Warning: Some of the details in this story may be disturbing to some readers. Discretion is advised.
The Sipekne’katik First Nation is working with Saint Mary’s University’s anthropology department to search the site of the former Shubenacadie Residential School for evidence after the bodies of 215 children were found at a former residential school site in Kamloops, B.C.
“This has been top of mind for Sipekne’katik for many years and the tragic discovery in Kamloops brings a renewed sense of urgency to our work,” said Chief Mike Sack in a release.
At least 4,100 children have died while attending residential schools in Canada. Experts have said the horrific discovery in Kamloops is the “tip of the iceberg” and there could be more burial sites at other former residential schools. The last residential school in Canada closed in 1996.
The release said Sipekne’katik council and management have been working for years with Jonathan Fowler, an associate professor with Saint Mary’s University’s anthropology department and one of the country’s leading researchers in archaeological geophysics and remote sensing.
The council said he will focus his investigation on the grounds of the former residential school this weekend to search for any burial evidence on the site, using several techniques, including ground-penetrating radar.
The release said his research has previously and successfully mapped burials associated with the 1873 sinking of the SS Atlantic and found nearly 300 unmarked graves in the pre-deportation Acadian cemetery at the Grand-Pré National Historic Site.
“This urgent and essential work must be undertaken thoroughly and to the highest standard,” Fowler said in the release. “We will examine the site carefully and with the most powerful technologies available.”
He is working directly with community members, along with co-investigator Roger Lewis, the Mi’kmaq cultural heritage curator for the Nova Scotia Museum.
During the search, people are asked to refrain from visiting the former residential school site, and the Sipekne’katik First Nation said it will put out more information as it becomes available.

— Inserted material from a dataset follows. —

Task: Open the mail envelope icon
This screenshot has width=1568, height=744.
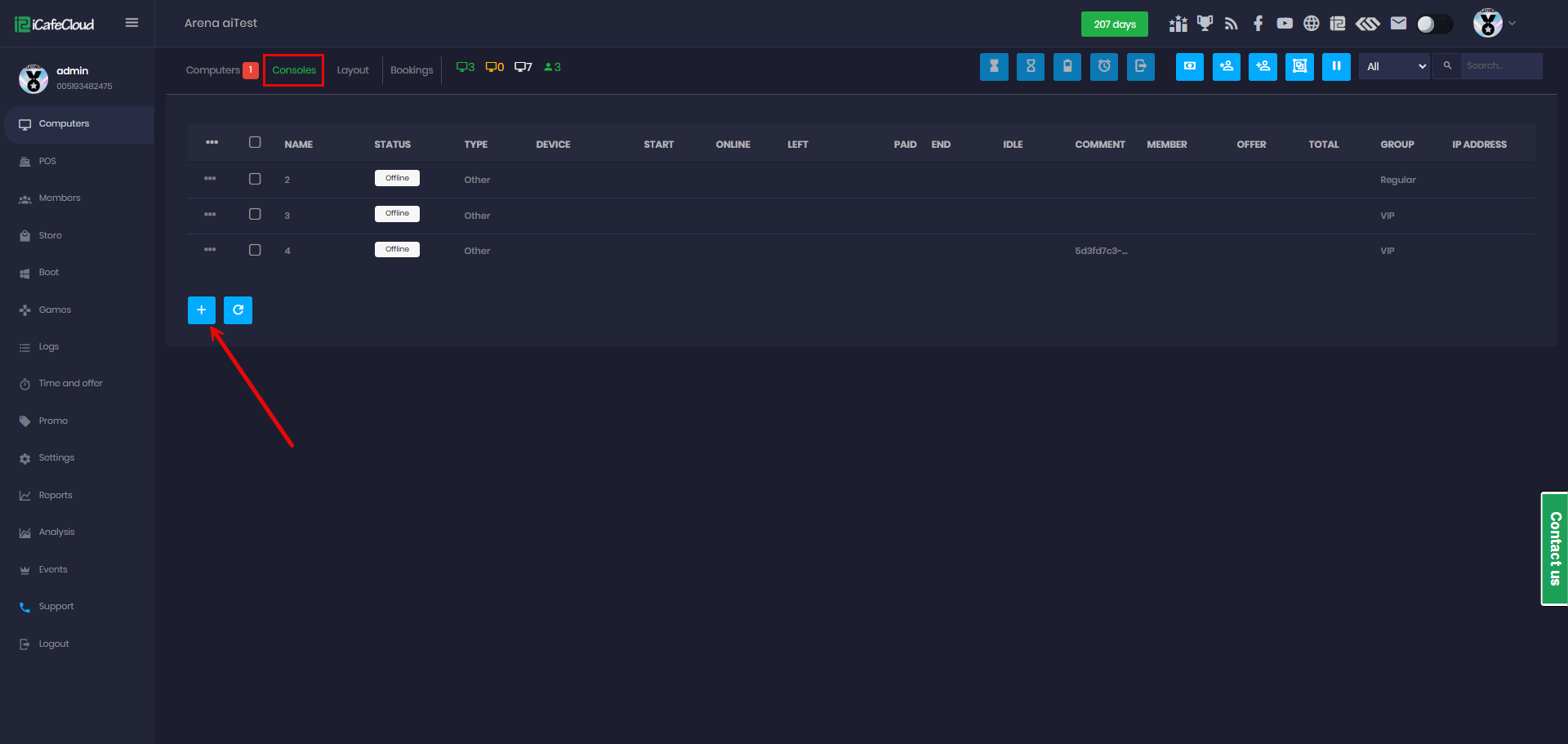Action: pyautogui.click(x=1398, y=24)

“Our hearts remain with the people of the Tk’emlúps te Secweìpemc First Nation as we all continue to grapple with the impacts of the residential school system on Indigenous people across Canada,” said Chief Sack in the release.
“There needs to be reconciliation and accountability for these horrific acts which we unfortunately know all too well first hand.

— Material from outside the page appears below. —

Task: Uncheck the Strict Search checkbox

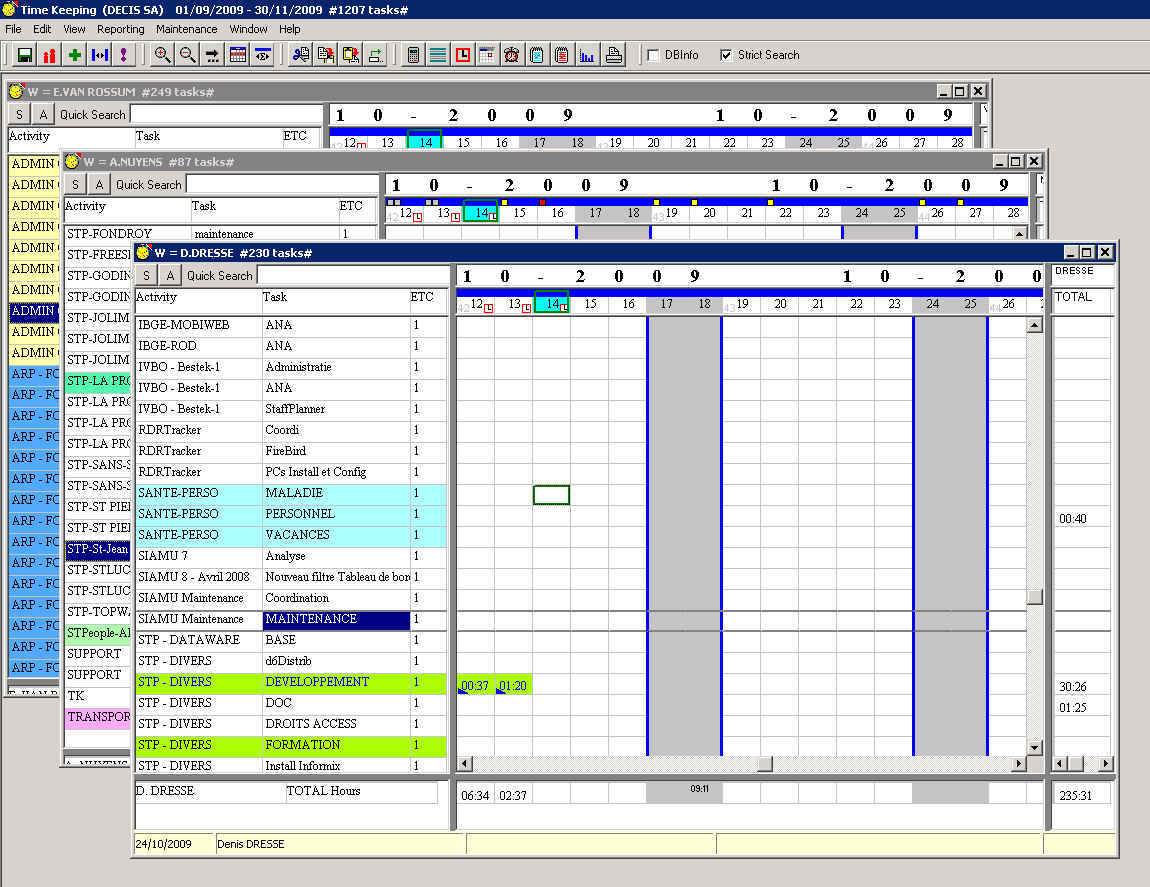Action: pyautogui.click(x=727, y=55)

“The prospect of a similar discovery in our community is difficult to consider, but we must fully assess the site.”
Community members with information that could help with the search can email firstname.lastname@example.org.
The Kwilmu’kw Maw-klusuaqn Negotiation Office, which is part of the Indian Residential School sub-committee, has been working for several years on investigations, like the one in Kamloops, at the former Shubenacadie Residential School.
To date, no graves or human remains have been found, but it said it will continue looking.
Anyone experiencing pain or distress as a result of their residential school experience can access this 24-hour, toll-free and confidential National Indian Residential School Crisis Line at 1-866-925-4419.